## To do
A - Answer these questions from the synaptic plasticity text:
(i) How many synapses does the circuitry of the human brain include?
(ii) On what timescale do the changes called short-term synaptic plasticity occur?
(iii) Long-term plasticity is the dominant model for what?
B - Reproduce the portion of the synaptic plasticity text between "Synaptic plasticity manipulates" and "brain stores information.", inclusive.

Start of Document segment

Synaptic Plasticity

Introduction

The circuitry of the human brain includes a trillion neurons and a quadrillion synapses and its connectivity underlies all human perception, thought, emotion, and behavior. During the past years, studies in various species have illustrated that the overall structure of the nervous system is genetically hard-wired but that neural circuits undergo extensive sculpting and rewiring in response to a variety of stimuli. The process of experience-dependent changes in synaptic connectivity is named synaptic plasticity. The hypothesis synaptic plasticity and memory (SPM) is not identified with any one individual scientist. It is an idea that has come forward in various guises over the years.

Function of Synaptic Plasticity

Synaptic plasticity manipulates how two neurons communicate with each other effectively. The strength of communication between two synapses can be compared to the volume of a conversation. The synaptic strength is not static but can change in the short term and/or long term. Synaptic plasticity refers to these changes in synaptic strength. In detail, short-term synaptic plasticity refers to changes in synaptic strength that occur on a sub-second timescale. A rapid down or up adjustment of the volume control helps determine how vital that connection is to the ongoing conversation, but which reverts to “normal” soon afterward. On the other hand, long-term synaptic plasticity lasts anywhere from minutes to hours, days, or even years. Long-term plasticity is the dominant model for how the brain stores information.

End of Document segment
Start of Recorded information

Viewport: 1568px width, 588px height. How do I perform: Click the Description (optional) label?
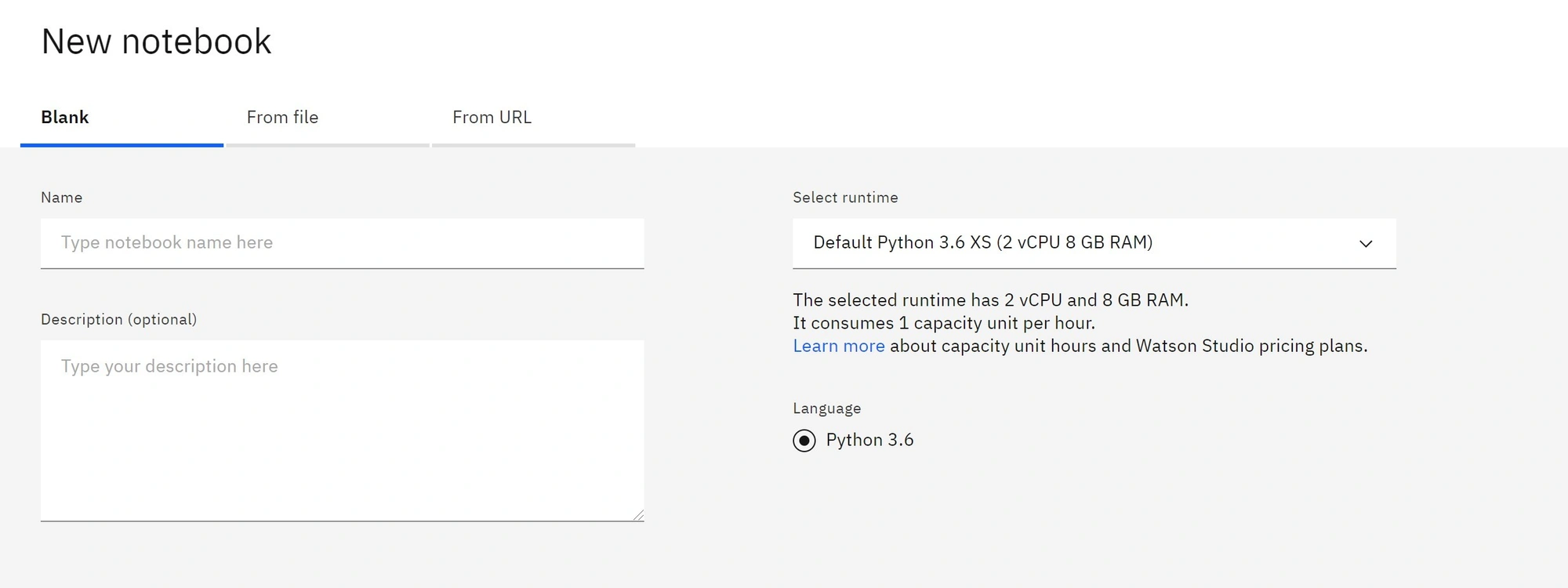click(118, 319)
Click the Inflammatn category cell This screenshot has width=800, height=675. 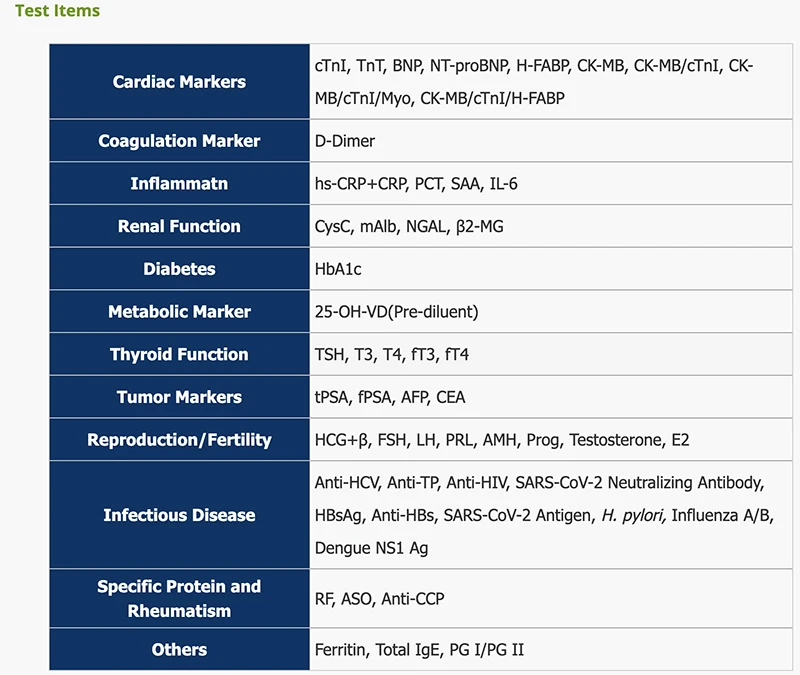tap(179, 184)
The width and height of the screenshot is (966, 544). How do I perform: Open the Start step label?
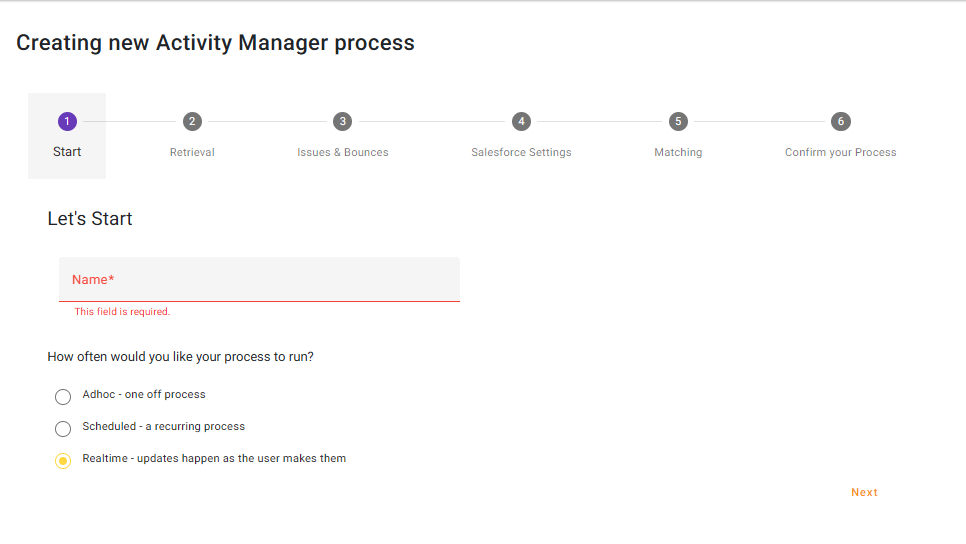(x=67, y=152)
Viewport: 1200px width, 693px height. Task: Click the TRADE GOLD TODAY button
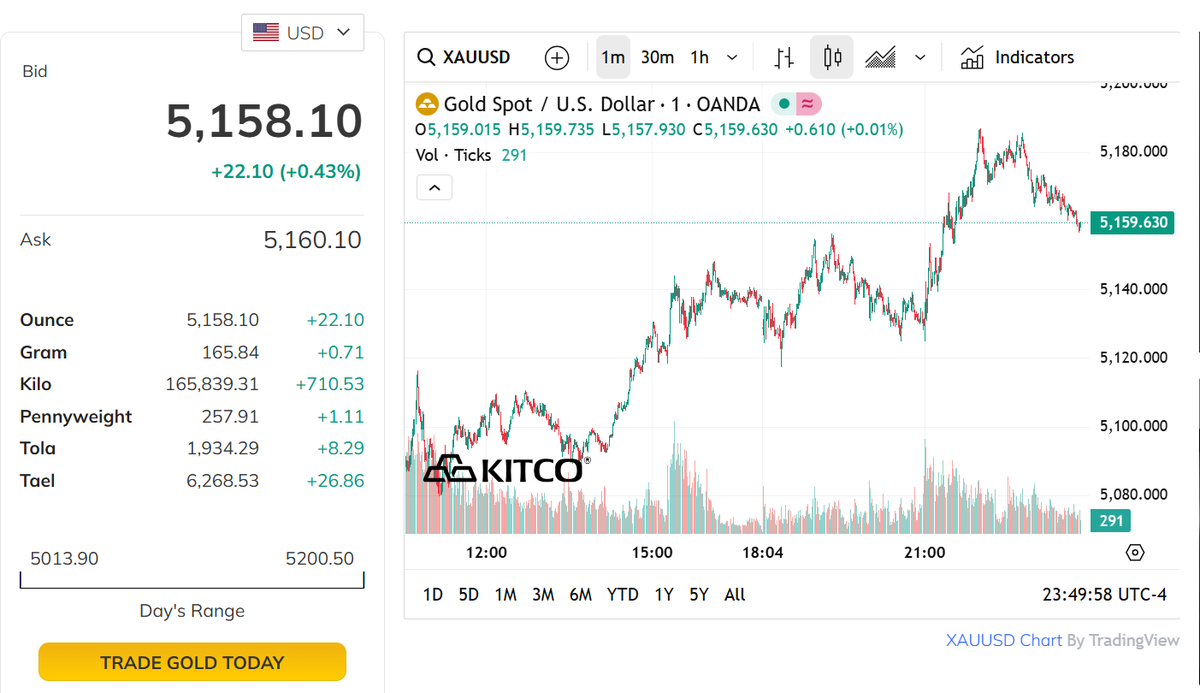coord(192,662)
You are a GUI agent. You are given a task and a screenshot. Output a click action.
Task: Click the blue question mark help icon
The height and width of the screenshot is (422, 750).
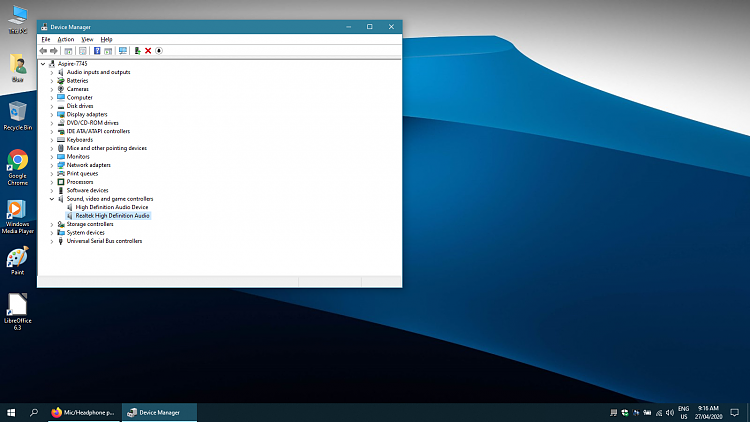[97, 51]
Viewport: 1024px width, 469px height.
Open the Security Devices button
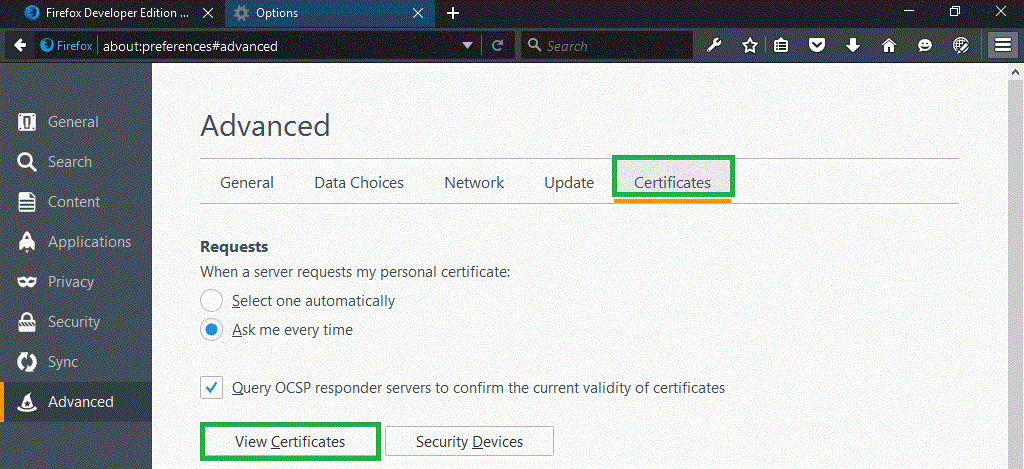(x=469, y=441)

End of Recorded information

## Problem solutions
A -
(i) A quadrillion
(ii) A sub-second timescale
(iii) How the brain stores information

B -
Synaptic plasticity manipulates how two neurons communicate with each other effectively. The strength of communication between two synapses can be compared to the volume of a conversation. The synaptic strength is not static but can change in the short term and/or long term. Synaptic plasticity refers to these changes in synaptic strength. In detail, short-term synaptic plasticity refers to changes in synaptic strength that occur on a sub-second timescale. A rapid down or up adjustment of the volume control helps determine how vital that connection is to the ongoing conversation, but which reverts to “normal” soon afterward. On the other hand, long-term synaptic plasticity lasts anywhere from minutes to hours, days, or even years. Long-term plasticity is the dominant model for how the brain stores information.